This is an interesting observation, and something that scientist Tim Noakes brings up in an interview he did on the FastTalk podcast. Although I don’t tend to agree with many things Noakes says, he makes an often overlooked point about the “loss” of TDEE calories that he thinks should be considered for endurance athletes with long training sessions.
For example, ponder that an athlete has a TDEE of 2,400 calories with no exercise. This is the amount the body requires just to maintain weight and homeostasis with work, walking, RMR, etc. Then add a 4 hour training ride to the equation. Logically, one would think to take whatever mechanical work was produced in kilojoules and adding this to 2,400 to get the total energy expenditure for the day. For ease of addition, the athlete does 4 hours at 166 watts which equates to 600 calories per hour, times 4 hours, giving a total expenditure of 2,400 calories on the bike. Add this to the TDEE, and the calorie allotment for the day should be 4,800.
However, this is where Noakes makes an interesting point. Since the training session was so long, the athlete may actually “lose” or “miss out” on some of the TDEE calories that would be burnt normally during this time. While biking for 4 hours, no other activity is performed. No steps are being taken, no gardening is getting done, etc. If the athlete normally takes 15,000 steps during the day, spending 4 hours on a bike may result in less walking because less time is available. Likewise, while a person may normally do 2 hours of gardening on weekends, taking part in long training sessions may “eat in” to gardening time, and less calories are burned through that activity.
In summary, long bouts of exercise may burn a lot of calories, but the time spent exercising may reduce the amount of time left for other NEAT activities during the day. Thus, TDEE may have to be adjusted, and simply adding the kilojoules from your ride to your “normal” TDEE may lead to an overestimation of calories burned during that day. I have no clue if this is what the Garmin device is accounting for, but maybe?

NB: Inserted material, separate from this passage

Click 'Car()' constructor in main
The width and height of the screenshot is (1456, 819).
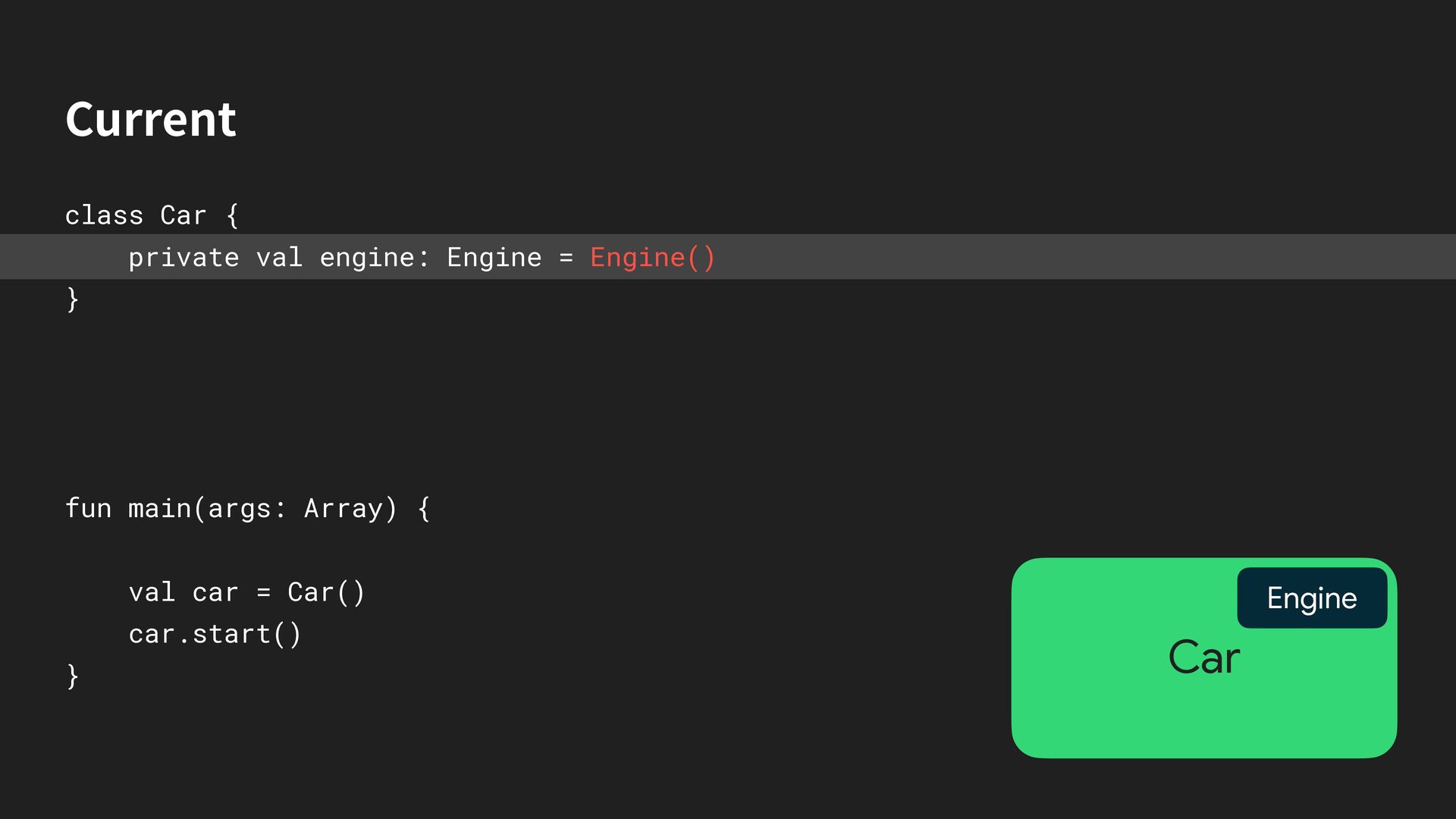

MASSIVE DISCLAIMER - this is just a reference to what Tim Noakes said on a podcast. Personally, I find that if I put my weight and “activity level” into some TDEE calculator online and then add my kilojoules from riding to get my total daily expenditure, I feel like crap the next day. I’m 63 kg (139 lbs), I take 15-20k steps per day, and I ride between 15-18 hours a week. On any given day, I find that to maintain my weight and capability to perform during workouts, I eat anywhere between 400-800 calories MORE than whatever my TDEE + ride kJ’s ends up being. Example - my TDEE in any calculator is roughly 2,250-2,400 calories. Add 2,000 calories for 2.5 hours of riding at 220 watts, and I “should” eat 4,400 calories at most. If I do that consistently, I feel like a soaking wet sack of potatoes. Normally, on such days, which are most days, I eat at least 5,000 calories to feel full and happy. I don’t gain weight, and my training is productive. Just wanted to make that disclaimer to prevent anyone from just taking Noakes’ thoughts as gospel and eating less because some calculator told them to. Eat when you’re hungry, people.